AlphaGo: Observations about Machine Intelligence
DeepMind and AlphaGo
I enjoy playing the game of go (not to be confused with the programming language). It’s also known as baduk in Korea and weiqi in China. In the last several years, DeepMind has made a profound revolution in the world of go and AI with AlphaGo. Prior to AlphaGo, the best go AIs, based on MCTS or Monte Carlo tree search, were relatively weak. A strong amateur player could beat them, and they stood no chance against professional players.
DeepMind’s AlphaGo, using deep learning, changed all that. In January 2016, DeepMind released the news that AlphaGo had trounced the retired Chinese professional player, Fan Hui, in a series of even games. The go community had thought such a milestone was still about 10 years away at the time.
Later, in the Spring of 2016, AlphaGo defeated one of the world’s best active players, Lee Sedol, 4-1 in a 5 game series. In May of 2017, an even stronger version of AlphaGo beat the world #1 player Ke Jie 3-0 in a 3 game series. A similar version, playing several months earlier under the moniker of Master, had defeated all of the world’s top professionals 60-0 in games that were played online with fast time controls.
The most interesting development perhaps came afterward though. These earlier versions of AlphaGo used neural networks to learn how to play go, but their ideas of what represented good moves were influenced by human games that were used to bootstrap the network’s training.
AlphaGo Zero, described in a Nature paper in the Fall of 2017, learned how to play go entirely on its own without using any human games, just by playing against itself.
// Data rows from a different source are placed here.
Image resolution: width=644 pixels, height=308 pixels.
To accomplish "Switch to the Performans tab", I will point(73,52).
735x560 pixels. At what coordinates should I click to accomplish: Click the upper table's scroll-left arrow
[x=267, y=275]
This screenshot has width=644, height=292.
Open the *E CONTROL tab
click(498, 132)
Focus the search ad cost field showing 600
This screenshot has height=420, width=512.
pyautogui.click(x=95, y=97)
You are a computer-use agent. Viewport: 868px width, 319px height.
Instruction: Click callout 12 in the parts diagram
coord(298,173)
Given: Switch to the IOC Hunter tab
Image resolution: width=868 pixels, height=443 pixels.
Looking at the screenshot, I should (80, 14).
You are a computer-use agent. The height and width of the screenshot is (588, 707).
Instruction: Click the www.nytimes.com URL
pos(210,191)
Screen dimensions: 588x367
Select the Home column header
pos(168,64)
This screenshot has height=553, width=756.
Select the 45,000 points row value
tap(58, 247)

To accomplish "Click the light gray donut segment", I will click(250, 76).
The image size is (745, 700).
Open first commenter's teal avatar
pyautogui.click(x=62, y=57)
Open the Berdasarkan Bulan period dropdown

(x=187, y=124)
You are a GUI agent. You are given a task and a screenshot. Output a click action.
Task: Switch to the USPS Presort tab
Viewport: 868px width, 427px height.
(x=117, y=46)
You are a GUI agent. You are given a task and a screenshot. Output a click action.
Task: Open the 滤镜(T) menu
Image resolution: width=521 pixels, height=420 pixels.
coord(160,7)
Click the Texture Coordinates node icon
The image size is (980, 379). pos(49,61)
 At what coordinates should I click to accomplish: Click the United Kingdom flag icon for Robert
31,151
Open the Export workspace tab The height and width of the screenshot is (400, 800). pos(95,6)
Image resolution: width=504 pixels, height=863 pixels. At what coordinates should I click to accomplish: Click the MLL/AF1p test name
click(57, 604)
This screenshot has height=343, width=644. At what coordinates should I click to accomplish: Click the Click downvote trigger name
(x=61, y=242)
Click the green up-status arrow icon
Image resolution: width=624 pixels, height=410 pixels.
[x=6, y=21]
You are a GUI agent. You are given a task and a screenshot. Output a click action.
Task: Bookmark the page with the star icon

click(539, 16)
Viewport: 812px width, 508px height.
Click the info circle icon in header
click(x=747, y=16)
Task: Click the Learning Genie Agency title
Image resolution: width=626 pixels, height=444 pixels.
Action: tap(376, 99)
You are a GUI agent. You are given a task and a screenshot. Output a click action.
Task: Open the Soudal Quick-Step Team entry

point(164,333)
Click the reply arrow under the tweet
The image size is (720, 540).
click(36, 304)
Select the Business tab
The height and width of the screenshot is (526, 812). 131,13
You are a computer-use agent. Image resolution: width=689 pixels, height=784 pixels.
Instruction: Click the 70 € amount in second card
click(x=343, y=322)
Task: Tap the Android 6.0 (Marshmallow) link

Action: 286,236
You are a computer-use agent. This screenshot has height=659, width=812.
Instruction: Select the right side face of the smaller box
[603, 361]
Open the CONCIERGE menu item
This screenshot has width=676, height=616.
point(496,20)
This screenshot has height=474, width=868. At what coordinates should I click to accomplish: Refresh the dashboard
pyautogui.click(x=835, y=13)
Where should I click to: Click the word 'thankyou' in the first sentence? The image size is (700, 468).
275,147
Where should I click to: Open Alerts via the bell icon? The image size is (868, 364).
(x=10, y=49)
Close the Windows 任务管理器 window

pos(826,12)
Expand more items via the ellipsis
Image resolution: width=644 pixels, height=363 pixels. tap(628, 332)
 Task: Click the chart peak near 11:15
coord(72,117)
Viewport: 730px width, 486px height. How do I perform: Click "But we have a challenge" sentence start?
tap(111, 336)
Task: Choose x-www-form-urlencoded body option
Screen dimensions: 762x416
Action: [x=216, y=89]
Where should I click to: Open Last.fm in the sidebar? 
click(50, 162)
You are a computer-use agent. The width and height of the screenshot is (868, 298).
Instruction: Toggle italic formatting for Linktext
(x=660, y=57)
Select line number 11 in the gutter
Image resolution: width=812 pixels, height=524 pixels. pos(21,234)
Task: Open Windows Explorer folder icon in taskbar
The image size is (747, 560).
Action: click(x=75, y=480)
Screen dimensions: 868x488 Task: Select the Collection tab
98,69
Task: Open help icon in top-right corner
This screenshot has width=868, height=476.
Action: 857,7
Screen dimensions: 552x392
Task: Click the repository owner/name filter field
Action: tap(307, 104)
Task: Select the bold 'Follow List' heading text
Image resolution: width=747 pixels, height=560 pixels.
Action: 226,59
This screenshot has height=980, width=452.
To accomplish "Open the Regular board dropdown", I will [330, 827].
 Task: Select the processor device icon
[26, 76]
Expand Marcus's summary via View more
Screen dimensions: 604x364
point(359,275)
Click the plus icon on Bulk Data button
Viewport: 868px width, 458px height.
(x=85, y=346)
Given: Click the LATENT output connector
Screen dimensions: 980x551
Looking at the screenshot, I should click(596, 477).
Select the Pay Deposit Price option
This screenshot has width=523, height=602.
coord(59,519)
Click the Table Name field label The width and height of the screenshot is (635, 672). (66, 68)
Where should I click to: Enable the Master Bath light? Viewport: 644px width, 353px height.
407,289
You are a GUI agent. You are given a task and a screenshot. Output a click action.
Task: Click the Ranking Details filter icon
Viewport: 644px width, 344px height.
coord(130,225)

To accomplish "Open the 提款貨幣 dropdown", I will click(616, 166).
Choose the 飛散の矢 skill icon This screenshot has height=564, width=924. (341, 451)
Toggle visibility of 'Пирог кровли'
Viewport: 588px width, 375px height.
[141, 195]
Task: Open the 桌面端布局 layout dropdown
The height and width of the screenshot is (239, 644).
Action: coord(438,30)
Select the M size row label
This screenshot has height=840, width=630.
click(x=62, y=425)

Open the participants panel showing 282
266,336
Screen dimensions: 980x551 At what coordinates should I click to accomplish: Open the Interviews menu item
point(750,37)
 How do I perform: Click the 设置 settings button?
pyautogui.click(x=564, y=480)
It started off with random moves and quickly became superhuman (with an ELO of about 4500) after only 3 days of training. Afterward, DeepMind trained it from scratch again, this time for 40 days, producing a AI with an estimated ELO of over 5000. For comparison, the top human players have an ELO of about 3600.
Also, earlier versions of AlphaGo did have several heuristics coded into the AI. For example, there is a concept known as a ladder in go. Reading out ladders was hand-coded into earlier versions. All such heuristics were removed from the Zero version, so it had to learn everything about go besides the rules entirely by itself.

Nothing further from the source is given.